American baseball player

Joseph V. Gilmore was an American baseball player, coach, and athletic trainer who played minor league baseball, coached the Boston University baseball team, and was the athletic trainer for the Boston Tigers of the Canadian–American Hockey League and the New York Americans of the National Hockey League.

==Baseball==
In 1916, Gilmore, who was 20-years old and playing sandlot baseball in Boston, was signed by Philadelphia Athletics owner Connie Mack on the recommendation of scout Ira Thomas. He never made the major league club, instead playing for the Macon Peaches of the South Atlantic League and the Dothan club in the Dixie League. He later played for the Lowell Grays and Worcester Busters of the Eastern League and coached the House of David baseball team. From 1930 to 1932, he was head baseball coach at Boston University. He also served as the athletic trainer for all of B.U.'s athletic teams.

==Ice hockey==
In 1928, Gilmore became the trainer of the Boston Tigers of the Canadian–American Hockey League. He also assisted Boston Bruins trainer Win Green when needed.
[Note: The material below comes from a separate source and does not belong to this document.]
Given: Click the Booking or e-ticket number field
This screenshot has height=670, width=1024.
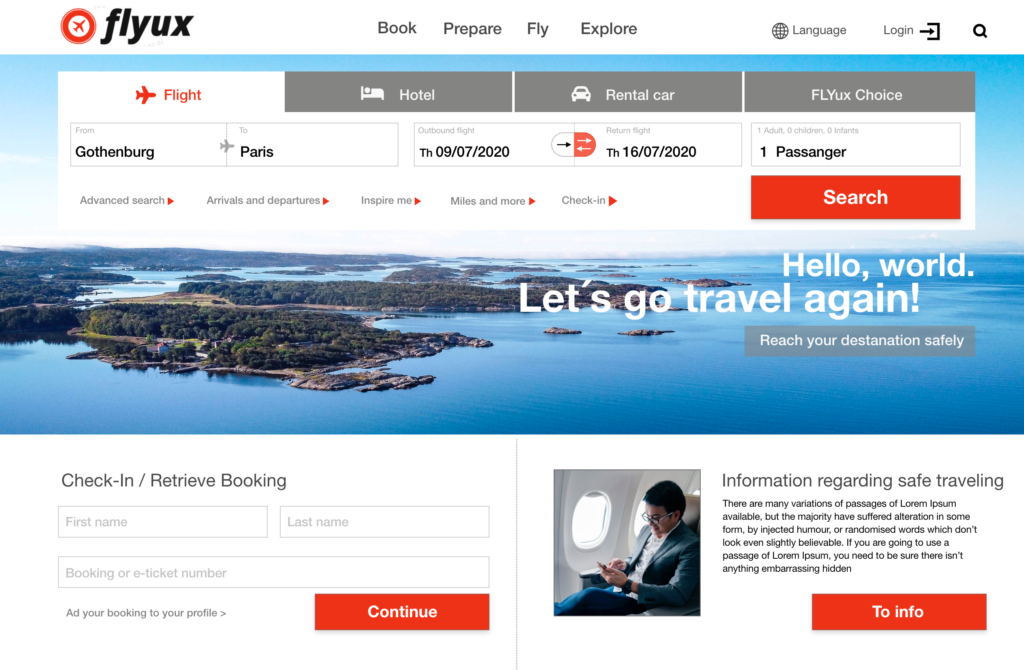Looking at the screenshot, I should point(274,572).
He remained with the Tigers after the team was acquired by the Bruins and became known as the Cubs. In 1933, Gilmore was named coach and business manager of the Cubs. In January 1934, he was replaced by the recently retired Lionel Hitchman and returned to his former role of trainer. On February 22, 1935, Gilmore was seriously hurt in an automobile accident that killed one person. He was confined to bed for several months. In 1936, he was named trainer of the New York Americans of the National Hockey League. In May 1942, he became a civilian athletic instructor at Camp Edwards. He died on August 26, 1942, at the age of 48.